[Dataset entries]
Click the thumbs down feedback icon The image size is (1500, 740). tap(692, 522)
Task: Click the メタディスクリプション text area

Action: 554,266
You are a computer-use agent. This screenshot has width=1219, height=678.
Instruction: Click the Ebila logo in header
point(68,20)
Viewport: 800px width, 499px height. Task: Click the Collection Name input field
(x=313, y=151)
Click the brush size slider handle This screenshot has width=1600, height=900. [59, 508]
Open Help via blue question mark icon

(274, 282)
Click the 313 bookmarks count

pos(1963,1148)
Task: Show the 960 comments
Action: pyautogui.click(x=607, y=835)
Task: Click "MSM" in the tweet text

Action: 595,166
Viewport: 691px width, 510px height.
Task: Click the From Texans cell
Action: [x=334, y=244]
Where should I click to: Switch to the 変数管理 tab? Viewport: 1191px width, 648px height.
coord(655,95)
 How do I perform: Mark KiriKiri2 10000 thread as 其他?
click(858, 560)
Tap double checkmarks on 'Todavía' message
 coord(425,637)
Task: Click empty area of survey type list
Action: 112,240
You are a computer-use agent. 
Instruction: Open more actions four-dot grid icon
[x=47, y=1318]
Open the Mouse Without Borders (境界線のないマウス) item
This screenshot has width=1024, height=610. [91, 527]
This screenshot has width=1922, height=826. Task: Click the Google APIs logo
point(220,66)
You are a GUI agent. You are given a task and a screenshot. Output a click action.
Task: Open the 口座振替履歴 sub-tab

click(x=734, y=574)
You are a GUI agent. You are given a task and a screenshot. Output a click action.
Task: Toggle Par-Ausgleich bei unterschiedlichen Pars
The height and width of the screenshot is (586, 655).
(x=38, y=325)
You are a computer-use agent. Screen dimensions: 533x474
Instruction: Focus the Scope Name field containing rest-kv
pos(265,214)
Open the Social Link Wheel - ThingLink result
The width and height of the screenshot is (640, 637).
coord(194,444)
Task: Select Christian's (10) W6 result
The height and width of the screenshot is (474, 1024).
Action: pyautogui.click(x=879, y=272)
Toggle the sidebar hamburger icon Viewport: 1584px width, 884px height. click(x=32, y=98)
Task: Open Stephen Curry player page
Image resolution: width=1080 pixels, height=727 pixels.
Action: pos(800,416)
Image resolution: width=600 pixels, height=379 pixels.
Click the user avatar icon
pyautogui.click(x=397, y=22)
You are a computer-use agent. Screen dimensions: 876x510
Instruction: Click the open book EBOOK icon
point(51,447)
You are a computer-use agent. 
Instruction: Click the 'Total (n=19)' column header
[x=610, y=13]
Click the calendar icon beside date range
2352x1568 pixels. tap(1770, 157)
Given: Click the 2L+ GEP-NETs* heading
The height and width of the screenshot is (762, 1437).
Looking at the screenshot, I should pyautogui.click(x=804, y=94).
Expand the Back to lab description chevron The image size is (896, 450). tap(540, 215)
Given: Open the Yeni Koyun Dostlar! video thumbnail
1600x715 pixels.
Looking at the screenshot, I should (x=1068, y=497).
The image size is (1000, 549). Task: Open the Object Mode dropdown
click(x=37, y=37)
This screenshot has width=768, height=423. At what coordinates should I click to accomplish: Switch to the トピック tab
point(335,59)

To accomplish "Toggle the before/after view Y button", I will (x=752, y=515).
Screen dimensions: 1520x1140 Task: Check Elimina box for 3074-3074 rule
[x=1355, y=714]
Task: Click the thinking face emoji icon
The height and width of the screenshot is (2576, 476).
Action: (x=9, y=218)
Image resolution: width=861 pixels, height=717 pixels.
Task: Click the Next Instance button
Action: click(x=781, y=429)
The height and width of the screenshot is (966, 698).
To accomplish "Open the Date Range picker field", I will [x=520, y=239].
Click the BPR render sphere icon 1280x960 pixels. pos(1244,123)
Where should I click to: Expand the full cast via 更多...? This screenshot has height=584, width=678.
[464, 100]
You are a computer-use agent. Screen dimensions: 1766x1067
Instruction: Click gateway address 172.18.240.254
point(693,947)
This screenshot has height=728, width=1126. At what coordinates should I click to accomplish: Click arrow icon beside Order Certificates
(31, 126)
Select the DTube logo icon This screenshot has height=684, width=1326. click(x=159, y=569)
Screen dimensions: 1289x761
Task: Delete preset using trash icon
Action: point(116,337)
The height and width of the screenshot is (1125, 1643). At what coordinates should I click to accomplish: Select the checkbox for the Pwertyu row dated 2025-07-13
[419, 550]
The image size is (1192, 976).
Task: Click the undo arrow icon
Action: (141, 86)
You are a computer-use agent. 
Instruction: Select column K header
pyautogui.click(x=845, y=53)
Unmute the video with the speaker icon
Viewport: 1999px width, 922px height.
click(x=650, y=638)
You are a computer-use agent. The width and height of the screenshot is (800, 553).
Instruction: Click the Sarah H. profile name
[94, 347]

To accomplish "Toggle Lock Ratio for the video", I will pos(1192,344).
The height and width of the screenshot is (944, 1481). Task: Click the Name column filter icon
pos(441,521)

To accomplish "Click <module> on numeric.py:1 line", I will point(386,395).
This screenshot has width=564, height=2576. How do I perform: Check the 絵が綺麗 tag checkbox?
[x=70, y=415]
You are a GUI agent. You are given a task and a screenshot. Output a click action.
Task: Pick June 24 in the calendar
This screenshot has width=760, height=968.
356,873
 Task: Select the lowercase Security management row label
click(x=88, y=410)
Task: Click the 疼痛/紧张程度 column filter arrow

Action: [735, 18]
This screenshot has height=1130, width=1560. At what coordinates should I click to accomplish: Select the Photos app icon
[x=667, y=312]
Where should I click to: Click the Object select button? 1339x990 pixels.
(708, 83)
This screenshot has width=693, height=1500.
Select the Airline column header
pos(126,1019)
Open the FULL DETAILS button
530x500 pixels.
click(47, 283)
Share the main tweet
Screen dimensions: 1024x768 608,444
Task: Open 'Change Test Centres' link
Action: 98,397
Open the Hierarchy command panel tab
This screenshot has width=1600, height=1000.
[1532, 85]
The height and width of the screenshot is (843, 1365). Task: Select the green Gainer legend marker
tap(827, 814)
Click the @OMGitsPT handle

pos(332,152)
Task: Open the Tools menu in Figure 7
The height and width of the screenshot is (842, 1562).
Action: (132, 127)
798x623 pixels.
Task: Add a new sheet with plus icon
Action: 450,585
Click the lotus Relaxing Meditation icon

WORK ITEM:
Exactly what appears above must be set down again in full.

RESULT FOR THIS EXERCISE:
Click the thumbs down feedback icon The image size is (1500, 740). tap(692, 522)
Task: Click the メタディスクリプション text area

Action: 554,266
You are a computer-use agent. This screenshot has width=1219, height=678.
Instruction: Click the Ebila logo in header
point(68,20)
Viewport: 800px width, 499px height. Task: Click the Collection Name input field
(x=313, y=151)
Click the brush size slider handle This screenshot has width=1600, height=900. [59, 508]
Open Help via blue question mark icon

(274, 282)
Click the 313 bookmarks count

pos(1963,1148)
Task: Show the 960 comments
Action: pyautogui.click(x=607, y=835)
Task: Click "MSM" in the tweet text

Action: 595,166
Viewport: 691px width, 510px height.
Task: Click the From Texans cell
Action: [x=334, y=244]
Where should I click to: Switch to the 変数管理 tab? Viewport: 1191px width, 648px height.
coord(655,95)
 How do I perform: Mark KiriKiri2 10000 thread as 其他?
click(858, 560)
Tap double checkmarks on 'Todavía' message
 coord(425,637)
Task: Click empty area of survey type list
Action: 112,240
You are a computer-use agent. 
Instruction: Open more actions four-dot grid icon
[x=47, y=1318]
Open the Mouse Without Borders (境界線のないマウス) item
This screenshot has width=1024, height=610. [91, 527]
This screenshot has width=1922, height=826. Task: Click the Google APIs logo
point(220,66)
You are a GUI agent. You are given a task and a screenshot. Output a click action.
Task: Open the 口座振替履歴 sub-tab

click(x=734, y=574)
You are a GUI agent. You are given a task and a screenshot. Output a click action.
Task: Toggle Par-Ausgleich bei unterschiedlichen Pars
The height and width of the screenshot is (586, 655).
(x=38, y=325)
You are a computer-use agent. Screen dimensions: 533x474
Instruction: Focus the Scope Name field containing rest-kv
pos(265,214)
Open the Social Link Wheel - ThingLink result
The width and height of the screenshot is (640, 637).
coord(194,444)
Task: Select Christian's (10) W6 result
The height and width of the screenshot is (474, 1024).
Action: pyautogui.click(x=879, y=272)
Toggle the sidebar hamburger icon Viewport: 1584px width, 884px height. click(x=32, y=98)
Task: Open Stephen Curry player page
Image resolution: width=1080 pixels, height=727 pixels.
Action: pos(800,416)
Image resolution: width=600 pixels, height=379 pixels.
Click the user avatar icon
pyautogui.click(x=397, y=22)
You are a computer-use agent. Screen dimensions: 876x510
Instruction: Click the open book EBOOK icon
point(51,447)
You are a computer-use agent. 
Instruction: Click the 'Total (n=19)' column header
[x=610, y=13]
Click the calendar icon beside date range
2352x1568 pixels. tap(1770, 157)
Given: Click the 2L+ GEP-NETs* heading
The height and width of the screenshot is (762, 1437).
Looking at the screenshot, I should pyautogui.click(x=804, y=94).
Expand the Back to lab description chevron The image size is (896, 450). tap(540, 215)
Given: Open the Yeni Koyun Dostlar! video thumbnail
1600x715 pixels.
Looking at the screenshot, I should (x=1068, y=497).
The image size is (1000, 549). Task: Open the Object Mode dropdown
click(x=37, y=37)
This screenshot has width=768, height=423. At what coordinates should I click to accomplish: Switch to the トピック tab
point(335,59)

To accomplish "Toggle the before/after view Y button", I will (x=752, y=515).
Screen dimensions: 1520x1140 Task: Check Elimina box for 3074-3074 rule
[x=1355, y=714]
Task: Click the thinking face emoji icon
The height and width of the screenshot is (2576, 476).
Action: (x=9, y=218)
Image resolution: width=861 pixels, height=717 pixels.
Task: Click the Next Instance button
Action: click(x=781, y=429)
The height and width of the screenshot is (966, 698).
To accomplish "Open the Date Range picker field", I will [x=520, y=239].
Click the BPR render sphere icon 1280x960 pixels. pos(1244,123)
Where should I click to: Expand the full cast via 更多...? This screenshot has height=584, width=678.
[464, 100]
You are a computer-use agent. Screen dimensions: 1766x1067
Instruction: Click gateway address 172.18.240.254
point(693,947)
This screenshot has height=728, width=1126. At what coordinates should I click to accomplish: Click arrow icon beside Order Certificates
(31, 126)
Select the DTube logo icon This screenshot has height=684, width=1326. click(x=159, y=569)
Screen dimensions: 1289x761
Task: Delete preset using trash icon
Action: point(116,337)
The height and width of the screenshot is (1125, 1643). At what coordinates should I click to accomplish: Select the checkbox for the Pwertyu row dated 2025-07-13
[419, 550]
The image size is (1192, 976).
Task: Click the undo arrow icon
Action: (141, 86)
You are a computer-use agent. 
Instruction: Select column K header
pyautogui.click(x=845, y=53)
Unmute the video with the speaker icon
Viewport: 1999px width, 922px height.
click(x=650, y=638)
You are a computer-use agent. The width and height of the screenshot is (800, 553).
Instruction: Click the Sarah H. profile name
[94, 347]

To accomplish "Toggle Lock Ratio for the video", I will pos(1192,344).
The height and width of the screenshot is (944, 1481). Task: Click the Name column filter icon
pos(441,521)

To accomplish "Click <module> on numeric.py:1 line", I will point(386,395).
This screenshot has width=564, height=2576. How do I perform: Check the 絵が綺麗 tag checkbox?
[x=70, y=415]
You are a GUI agent. You are given a task and a screenshot. Output a click action.
Task: Pick June 24 in the calendar
This screenshot has width=760, height=968.
356,873
 Task: Select the lowercase Security management row label
click(x=88, y=410)
Task: Click the 疼痛/紧张程度 column filter arrow

Action: [735, 18]
This screenshot has height=1130, width=1560. At what coordinates should I click to accomplish: Select the Photos app icon
[x=667, y=312]
Where should I click to: Click the Object select button? 1339x990 pixels.
(708, 83)
This screenshot has width=693, height=1500.
Select the Airline column header
pos(126,1019)
Open the FULL DETAILS button
530x500 pixels.
click(47, 283)
Share the main tweet
Screen dimensions: 1024x768 608,444
Task: Open 'Change Test Centres' link
Action: 98,397
Open the Hierarchy command panel tab
This screenshot has width=1600, height=1000.
[1532, 85]
The height and width of the screenshot is (843, 1365). Task: Select the green Gainer legend marker
tap(827, 814)
Click the @OMGitsPT handle

pos(332,152)
Task: Open the Tools menu in Figure 7
The height and width of the screenshot is (842, 1562).
Action: (132, 127)
798x623 pixels.
Task: Add a new sheet with plus icon
Action: 450,585
Click the lotus Relaxing Meditation icon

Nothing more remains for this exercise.